++++ 提供抜粋 ++++
Prometheusのscrape_configsで設定するようだが、prometheus-operatorにおいてどうやって追加するのかわからず詰まった。。

最終的に以下のページを参照して、secretを作成しカスタムリソースのprometheusをのなかでadditionalScrapeConfigsとして読み込むことで実装できた。 github.com

secretを作る。

$ kubectl create secret generic additional-scrape-configs --from-file=prometheus-additional.yaml

prometheus-additional.yaml

- job_name: custome/nginx-exporter/0
  static_configs:
    - targets:
      - 10.0.176.255:9113
- job_name: redis_exporter
  static_configs:
  - targets: 
      - '10.0.120.31:9121'

カスタムリソースprometheusの編集。secretをadditionalScrapeConfigsとして参照するようにする。 kubectl get prometheus pg-op-prometheus-operator-prometheus -o yaml

（中略）
spec:
  additionalScrapeConfigs:
    key: prometheus-additional.yaml
    name: additional-scrape-configs

ここまででPrometheusの設定と各exporterの設定は完了しているはず。
http://localhost:9090/targetsでcustome/nginx-exporter/0とredis_exporterがいるか確認。
f:id:kashionki38:20200301001559p:plain f:id:kashionki38:20200301001615p:plain

http://localhost:9090/graphでqueryにnginxとかredisとか打ってみて引っかかったら完全にOK。感動。 f:id:kashionki38:20200301001748p:plain f:id:kashionki38:20200301001810p:plain

Grafanaダッシュボードカスタム

Prometheusだけだと可視性や操作性が悪いのでGrafanaで見る。
prometheus-operatorにGrafanaダッシュボードはデフォルトでいくつか含まれているが、複数podを一緒に見れなかったり、追加したexporterのダッシュボードはなかったりでカスタムが必要。
++++ 資料 ++++
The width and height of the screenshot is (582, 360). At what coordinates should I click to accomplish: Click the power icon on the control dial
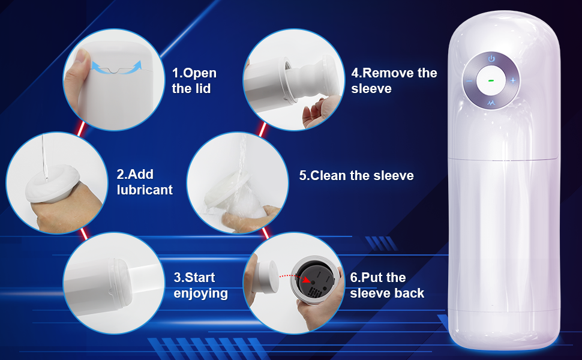point(491,59)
++++
### [課題内容]
a: prometheus-operatorの抜粋で「Prometheusだけだと可視性や操作性が悪いので」から始まる段落を、主な事実を残したまま箇条書きに直してください。
b: prometheus-operatorの抜粋を、最後の文の後から書き継いでください。

### [解答例]
a:
- Prometheus単体では可視性と操作性が悪いため、Grafanaで閲覧する。
- prometheus-operatorには、Grafanaダッシュボードがデフォルトでいくつか含まれている。
- ただし、複数のpodをまとめて表示できない、追加したexporter用のダッシュボードがない、といった理由からカスタマイズが必要になる。

b:
とはいえ、自分で高度なものを作るのもめんどくさいので公開されているテンプレートをimportする。めちゃくちゃかっこいいダッシュボードで自分の環境を見れることに感動する。
f:id:kashionki38:20200301002502p:plain

使ってみてよかったダッシュボード

nginxはコネクションしか取れてなくシンプルなので自分で作った。
f:id:kashionki38:20200301002541p:plain

ここまでで、AKS上のazure-voteデモアプリのnode、pod/container、nginx、redisのリソースを監視できるようになった。

できていないこと

Grafanaの外部公開（やったけど少し力尽きた。かつセキュアな観点が抜けてるので書かない）
Prometheusデータ永続化（今はPrometheusが死ぬとデータも飛ぶ。）
REDメトリクス監視（アクセスログでレスポンスタイムとスループットは可視化したかったけどまだできてない。Istio入れてみたらいったんこれでいいじゃんとなった。）

*1:ちなみにWindowsからkubectlを実行する際に最初はgit bush使っていたが、Windows10ならWSLでUbuntuをコンソールで実行できるのでそっちがおすすめ。
watchとかgit bushに入ってないコマンドももちろん使えるし、別記事ではあるけどistioctlの導入も簡単。
f:id:kashionki38:20200229213421p:plain

*2:ちなみにkubectl get allでは本当に全リソースは出力できない。
以下で全リソース出力可能。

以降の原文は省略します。